### What the task requires:
With pictures left out, only the lines from the one containing "This screenshot has" through the end of the records should be reproduced exactly, please.

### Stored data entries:

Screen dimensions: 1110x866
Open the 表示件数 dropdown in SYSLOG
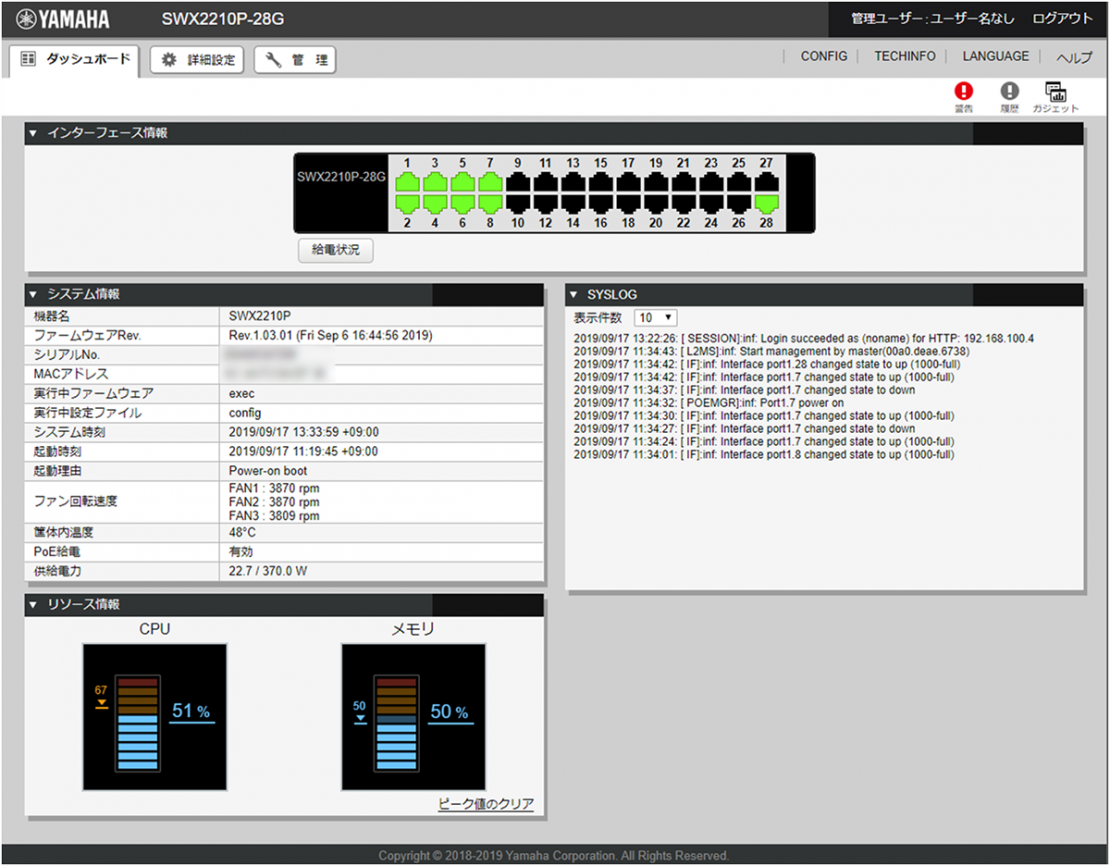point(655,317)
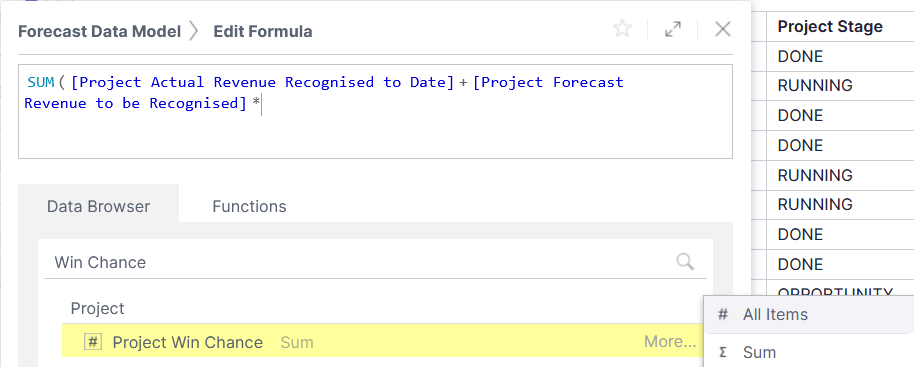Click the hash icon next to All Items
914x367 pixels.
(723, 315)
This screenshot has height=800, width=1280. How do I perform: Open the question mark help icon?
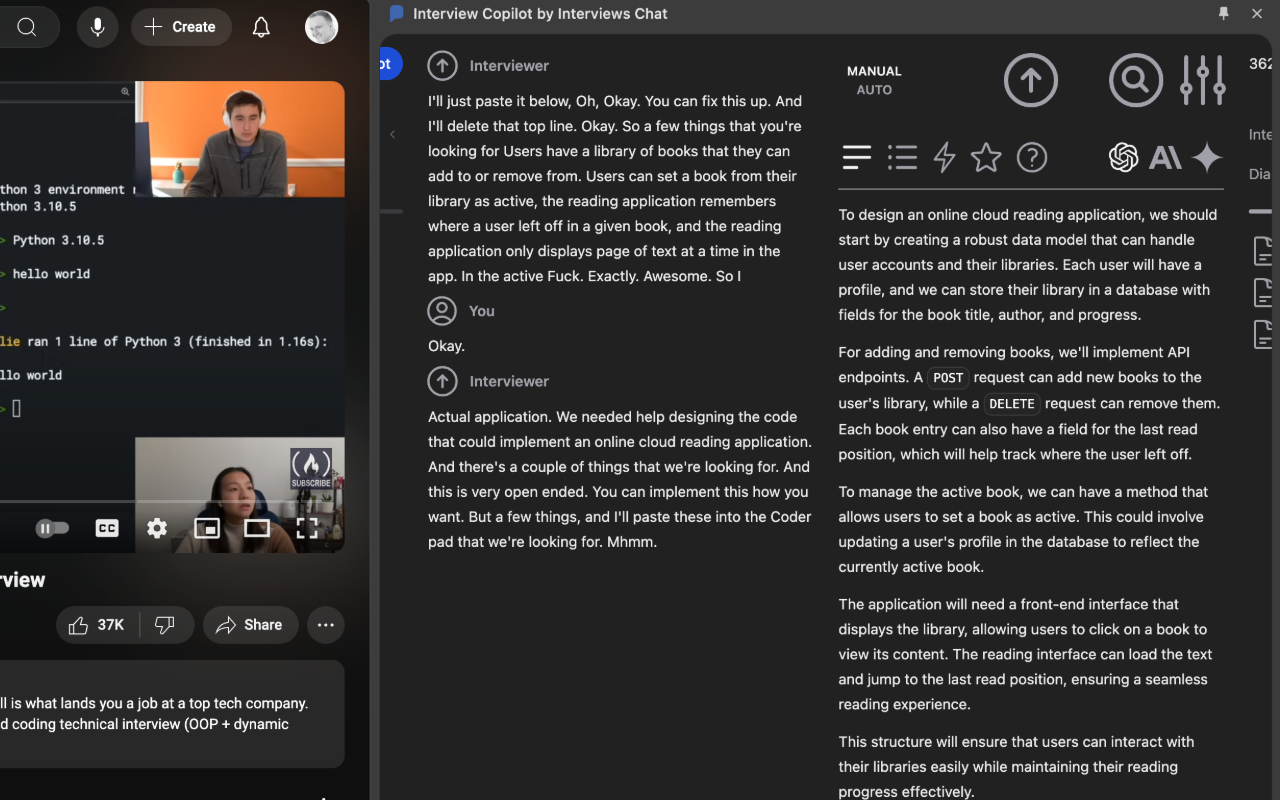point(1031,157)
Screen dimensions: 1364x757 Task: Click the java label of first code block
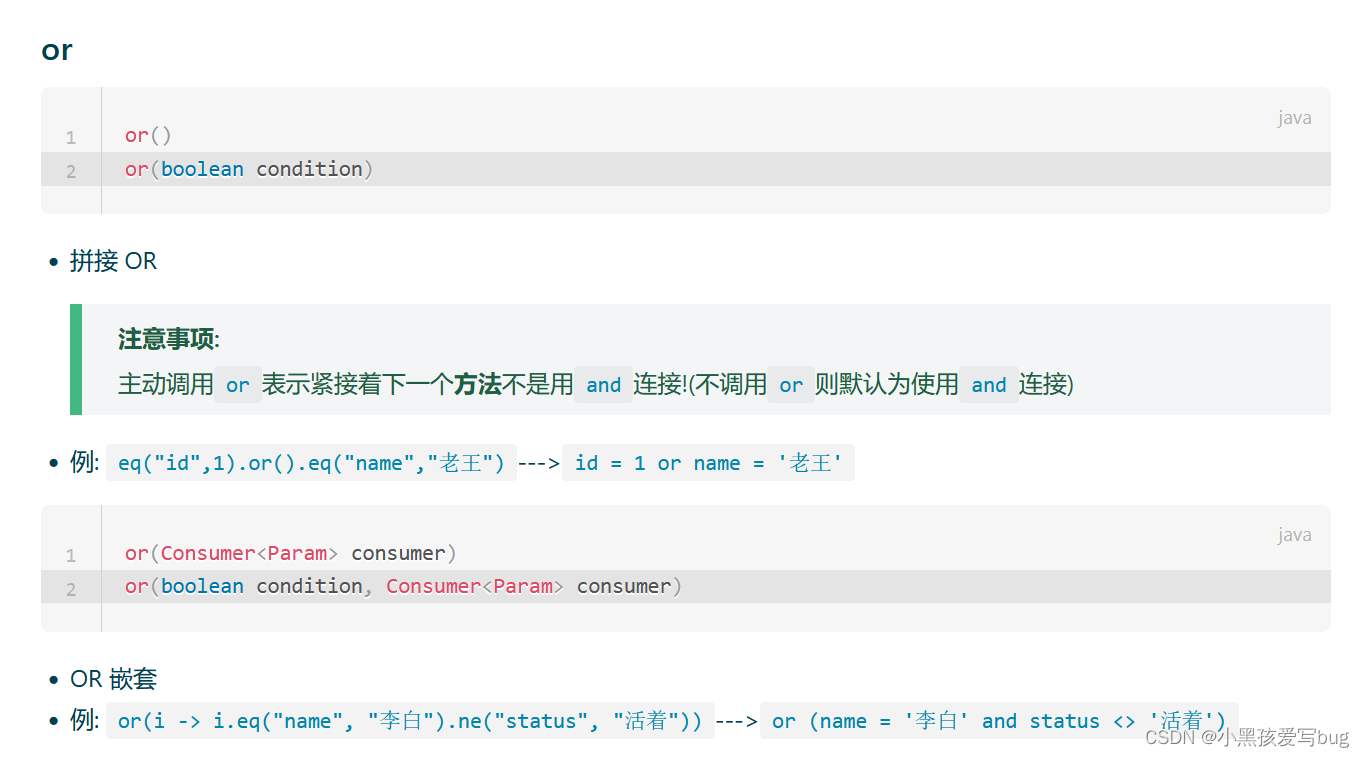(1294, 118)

### Your solution:
This screenshot has height=800, width=1280. How do I perform: Open the question mark help icon?
point(1031,157)
Screen dimensions: 1364x757 Task: Click the java label of first code block
(1294, 118)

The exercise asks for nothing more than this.